A Season On the Water
World War I brought an explosion of shipbuilding activity in and around Philadelphia. The Pennsylvania side of the Delaware River was home to both the League Island Navy Yard and Hog Island Shipyard in Philadelphia, Sun Ship and Merchant Shipbuilding just south of Philadelphia in Chester and another Merchant yard just north of the city in Bristol, and on the New Jersey side there was New York Shipbuilding in Camden. As these yards swung into action the hard work of shipbuilding became even more intense and workers' leisure time was at a premium. Most of the yards sponsored athletic associations to provide an outlet for employees and these, in turn, fielded football teams.

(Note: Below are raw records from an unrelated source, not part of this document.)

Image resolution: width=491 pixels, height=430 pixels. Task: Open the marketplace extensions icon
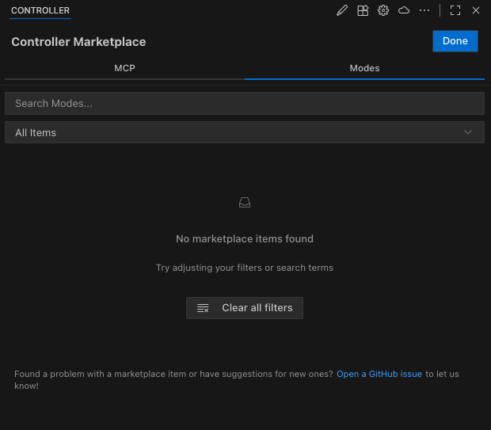(363, 10)
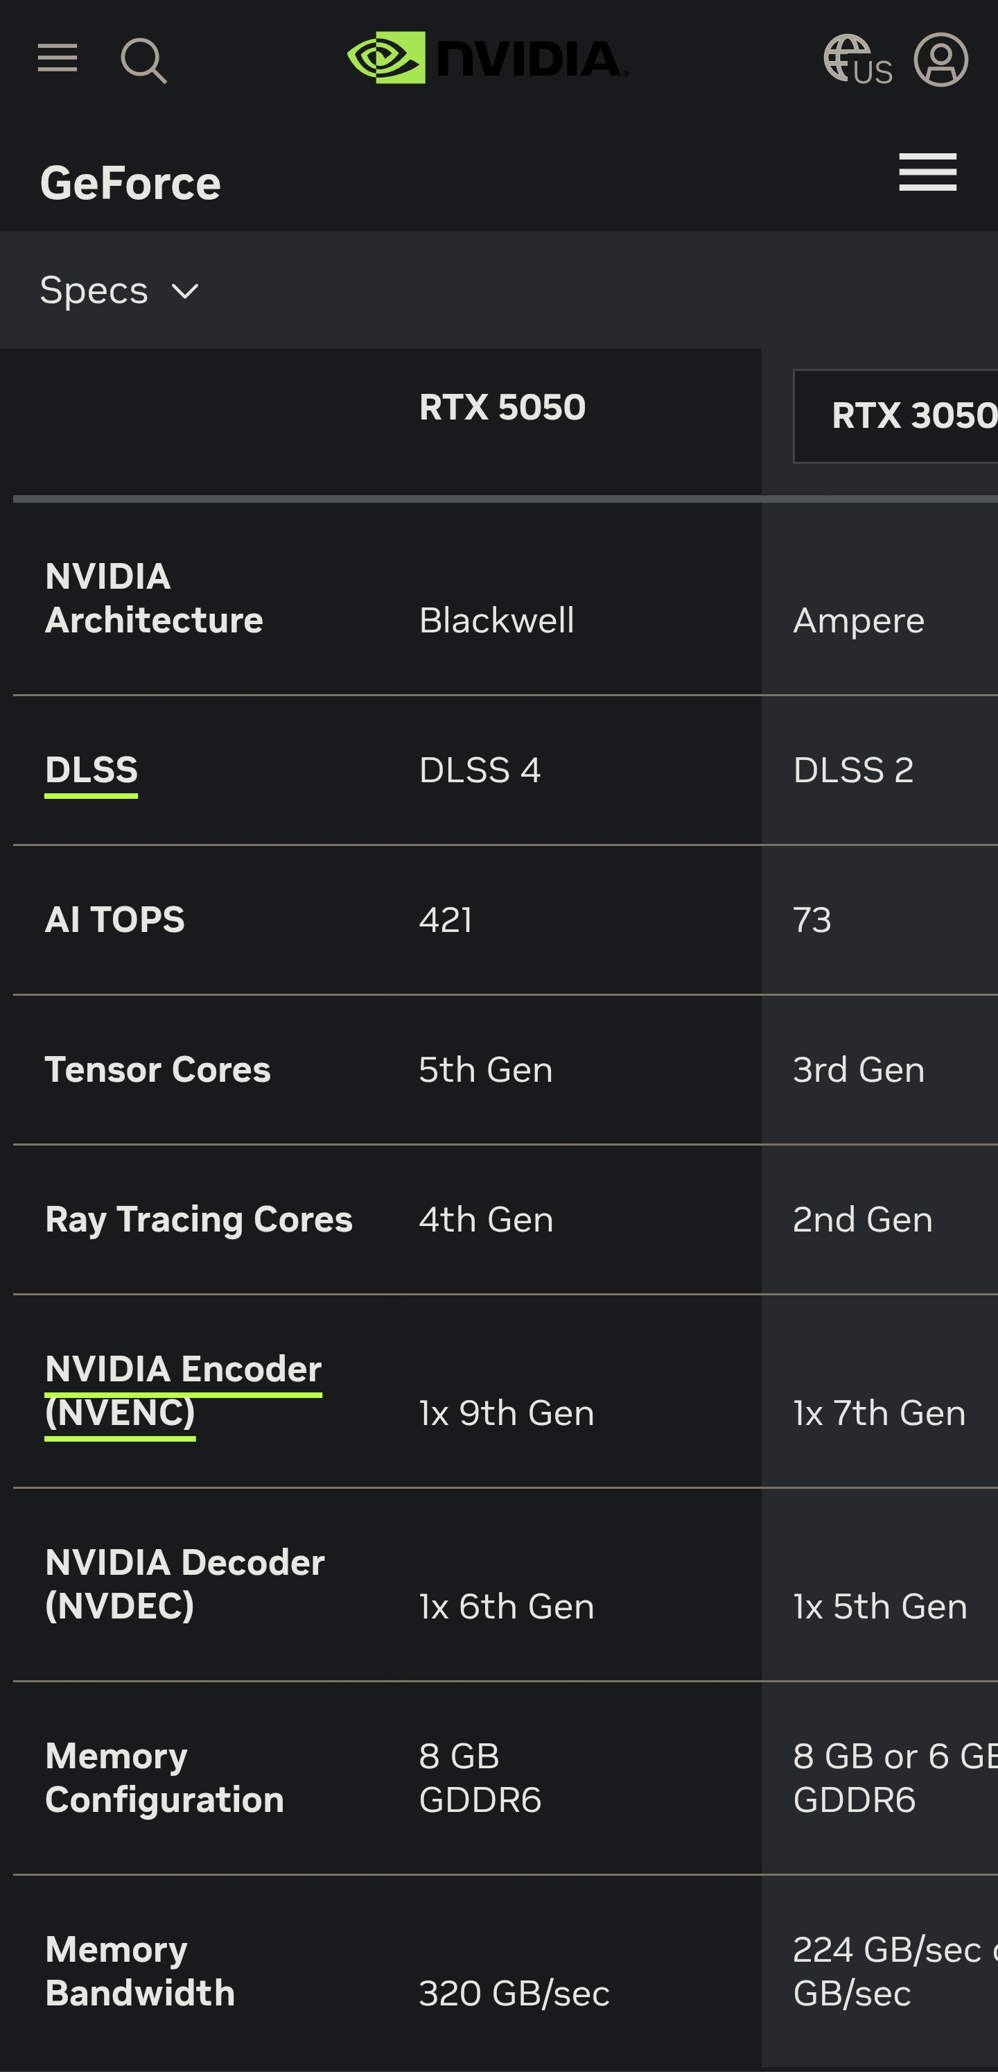This screenshot has height=2072, width=998.
Task: Open the GeForce section hamburger menu
Action: [927, 172]
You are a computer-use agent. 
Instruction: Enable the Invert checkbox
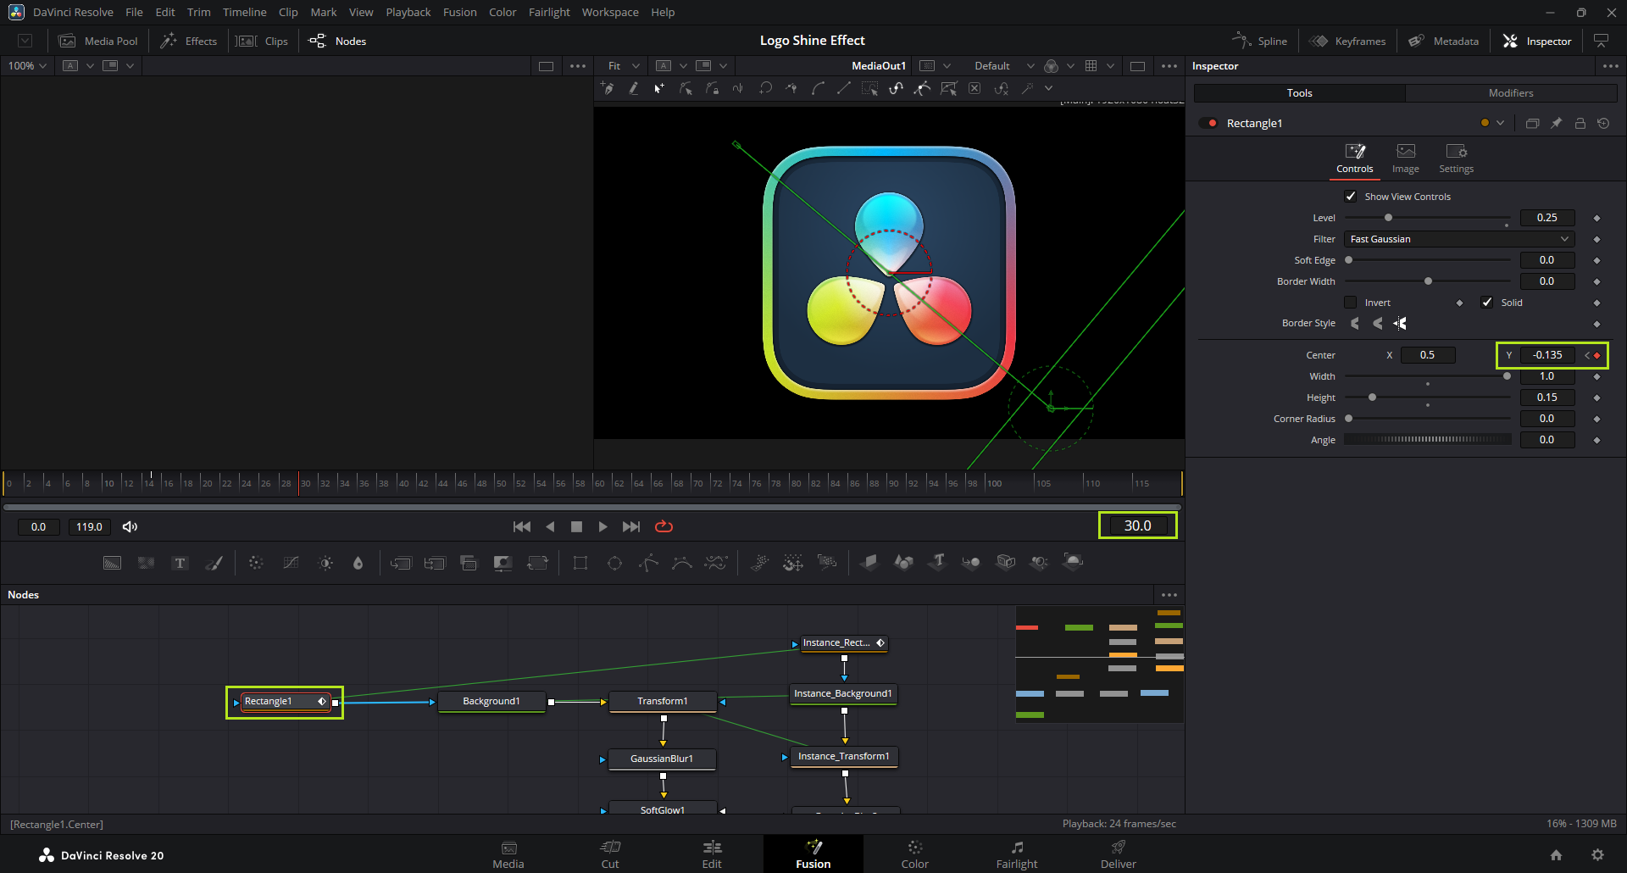[x=1351, y=303]
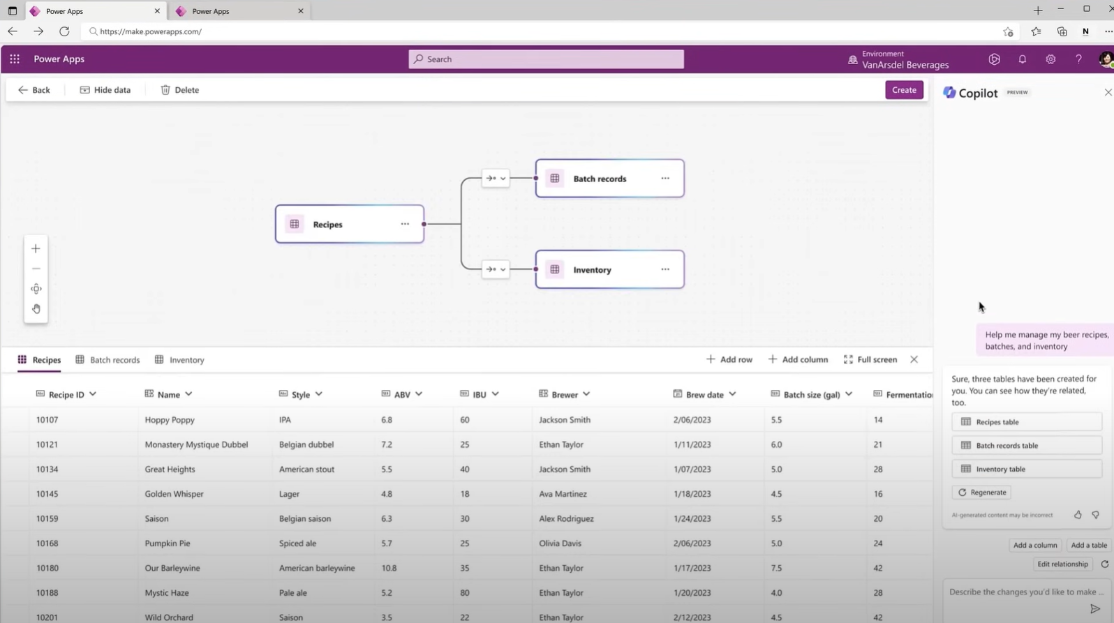Toggle Full screen for data grid
1114x623 pixels.
[870, 359]
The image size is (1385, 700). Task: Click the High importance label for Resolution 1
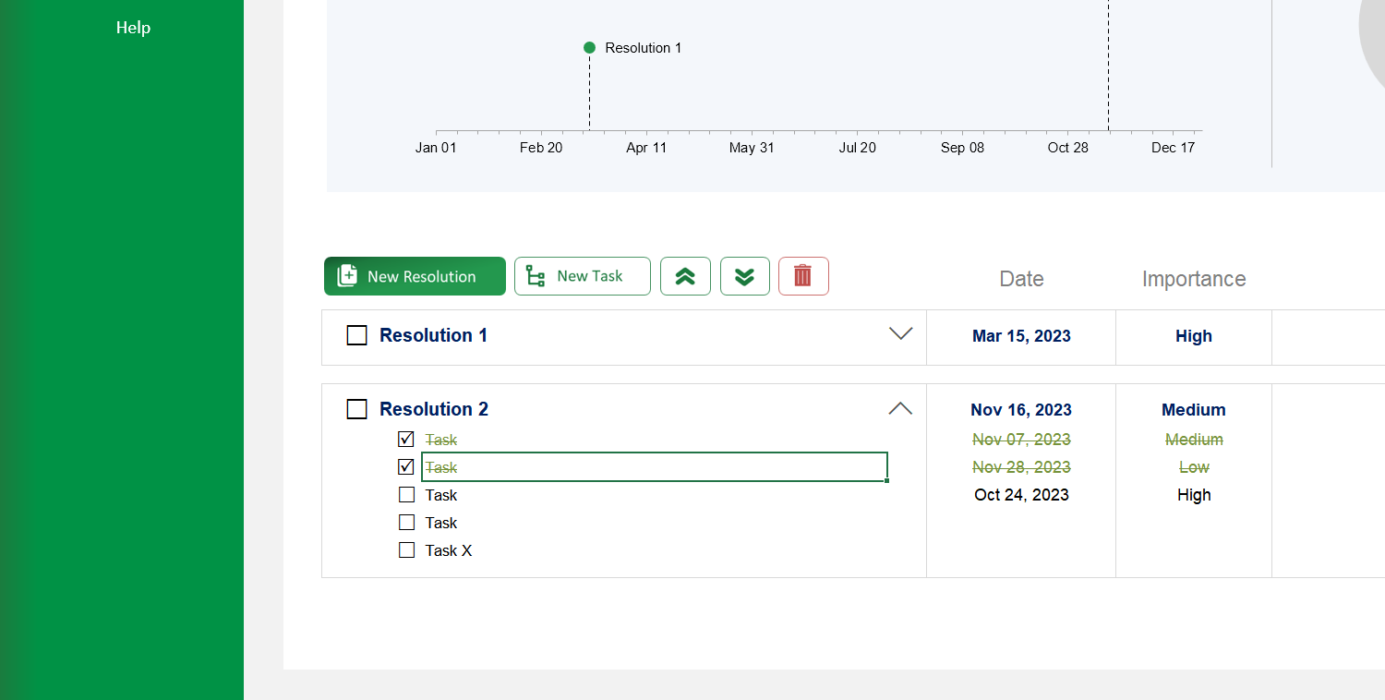tap(1194, 336)
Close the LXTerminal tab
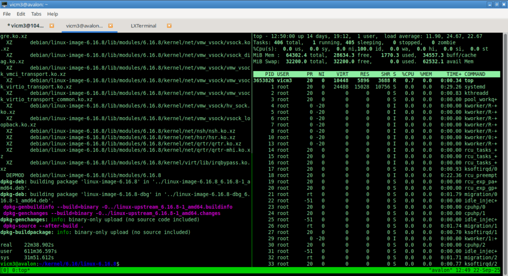Screen dimensions: 508x276 [x=169, y=25]
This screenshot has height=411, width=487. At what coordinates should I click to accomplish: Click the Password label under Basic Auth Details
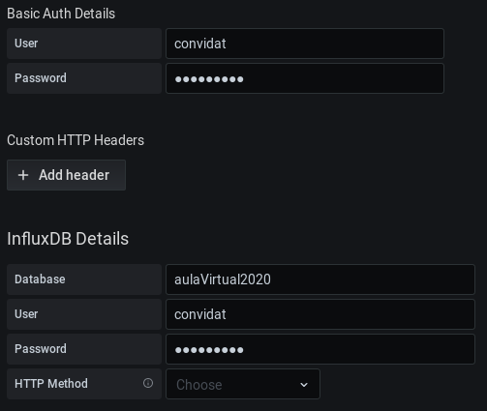coord(41,78)
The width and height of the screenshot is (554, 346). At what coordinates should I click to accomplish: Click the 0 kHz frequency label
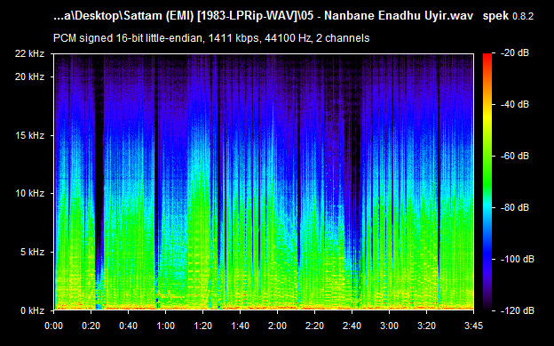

It wasn't until the war effort finally began to wind down, however, that these clubs really came into their own. In addition to shipyards it was also common for naval vessels, when in port, to field football teams. The immediate post-war period, 1919 in particular, saw the high-water mark of such maritime football around the port of Philadelphia.
Among the naval vessels in port along the Delaware to field football squads during the 1919 season were the USS Michigan, USS New Hampshire and USS Connecticut. While these ship-bound elevens suffered obvious limitations, such as a limited pool of players from which to draw, the teams they sponsored were generally solid and willing to take on any and all comers. As a result they routinely played against many of the most successful local clubs.
The USS New Hampshire's 1919 football team took everyone by surprise when, in an early season match-up, they held the strong Dreka Club of Pitman (NJ), to a scoreless tie. The next weekend's game, however, was a 40-0 defeat at the hands of the powerful Chesbrook Club of Wilmington (DE). Then, in a Thanksgiving Day rematch with Dreka, the battleship's gridders closed out the season on the short end of a 24-0 shutout. The USS Michigan Bluejackets, as that ship's football team was known, also took on several tough opponents in 1919. They suffered blow-out losses to both the Holmesburg AC and Conshohocken AC, but need not have been ashamed. These were the two most dominant teams in the region. Holmesburg finishing its season at 8-1-0 to capture the Philadelphia city championship, while Conshohocken went undefeated and was named the 1919 Eastern Pro Champions. The Bluejackets eventually rebounded from those losses to score a huge upset over the highly successful Germantown All-Scholastics. That 8-7 victory by the battleship eleven was Germantown's first defeat of the season.
There was a fierce rivalry among the football teams representing the various Delaware River yards as they competed for the right to claim the title "Champion of the Delaware River Shipyards."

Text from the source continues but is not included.